QUESTIONS ON THE MATERIAL —
**a)** In the passage on InoSmart's average salaries, what was the median of the figures?
**b)** Copy the part of the passage on InoSmart's average salaries between "The sum of average salaries for" and "for 2021 salaries.", inclusive.
**c)** Extend the passage on InoSmart's average salaries, picking up after its last sentence.
### TEXT FOR ANALYSIS
Table 1: Average Salaries for InoSmart.
From the table above, InoSmart Inc. paid the lowest amount in March, totaling $67,950, and the highest amount in July, amounting to $816,550. The mean of the dataset was $648,908.33 with a standard deviation of $273,342.33, which meant that the average salaries were not concentrated around the mean but had outliers. Outliers are extreme data points that differ remarkably from the rest of the dataset (Standard Deviation, n.d.). In this case, they include March and June average salaries. These two outliers came from the president imposing a national-wide lockdown in March and June because of COVID-19. This meant that workers hired temporarily were not paid during the two months.
The sum of average salaries for last year was $7,786,900, and the range was $748,600. This means that InoSmart Inc. should forecast nine million dollars in salaries for the year 2021. This is because the data for 2020 had two outliners of $67,950 and $69,440. All the other months had a value larger than $700,000. The median of the data was $748,400, which means that we can add this amount twice to the sum of average salaries to get $9,283,700. In summary, the General Manager should instruct the finance department to save nine million dollars for 2021 salaries.
######
### SOURCE MATERIAL
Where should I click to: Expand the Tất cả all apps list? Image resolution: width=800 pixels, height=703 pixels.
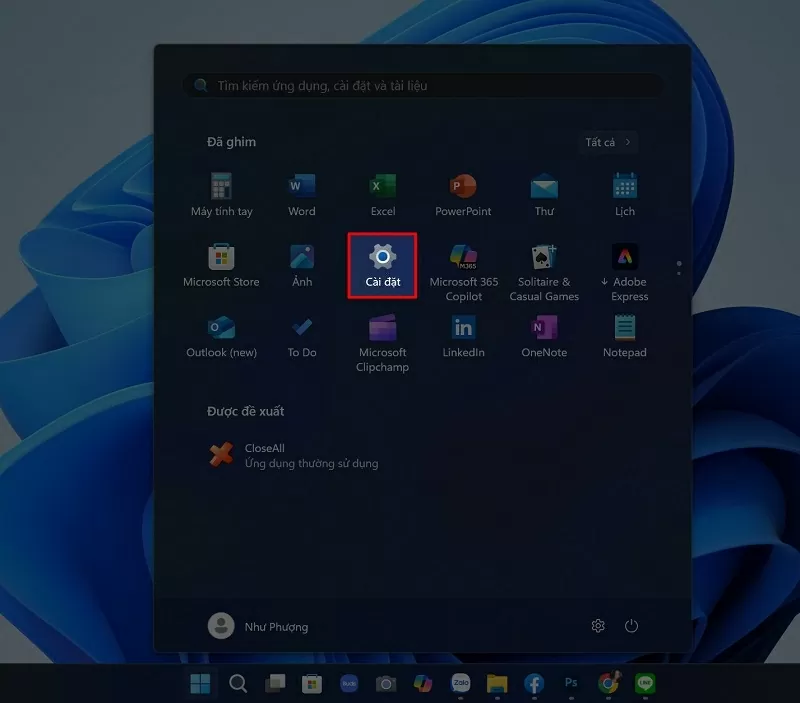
######
SOLVED TASKS —
**a)** $748,400

**b)**
The sum of average salaries for last year was $7,786,900, and the range was $748,600. This means that InoSmart Inc. should forecast nine million dollars in salaries for the year 2021. This is because the data for 2020 had two outliners of $67,950 and $69,440. All the other months had a value larger than $700,000. The median of the data was $748,400, which means that we can add this amount twice to the sum of average salaries to get $9,283,700. In summary, the General Manager should instruct the finance department to save nine million dollars for 2021 salaries.

**c)**
The first factor the financial advisor will consider while making decisions about the two stocks will be comparing the percentage increase for the stock price and going for the highest one. In this case, both stocks are equal in terms of performance since they bear a 15% price performance. This means if stock A or B had a trading price of $100 at the beginning of the year, then by the end of the year, it would be trading at $115.
The second step would be to compare the standard deviation, which is 8.3% for stock A, and 2.1% for stock B. The standard deviation indicates how risky a stock is in the stock market. It shows the stocks price volatility, whereby a high standard deviation would signify that the price is widely dispersed from the average price. A low standard deviation percentage would suggest that the prices have been stable and have not changed much over the year.
As a stock advisor, an ROI (Return on Investment) of 15% per stock is a good investment decision though the distinguishing factor between the two stocks is the standard deviation. Stock A gives a broad trading range of prices, while stock B offers a narrow trading range and low volatility. I would recommend that the client goes for stock B because it is less risky than stock A.
To justify why I chose stock B over stock A, I would indicate that it is less volatile, thus bearing a low risk. Most stable blue-chip stocks have relatively low standard deviations. The recommendation will impact the client positively because the client will have a good ROI, and when they want to dispose with the stocks, they have an assurance that they will not lose money since stock B does not sell far from the average price.
Reference
Standard Deviation. (n.d.). Fidelity Investments. Web.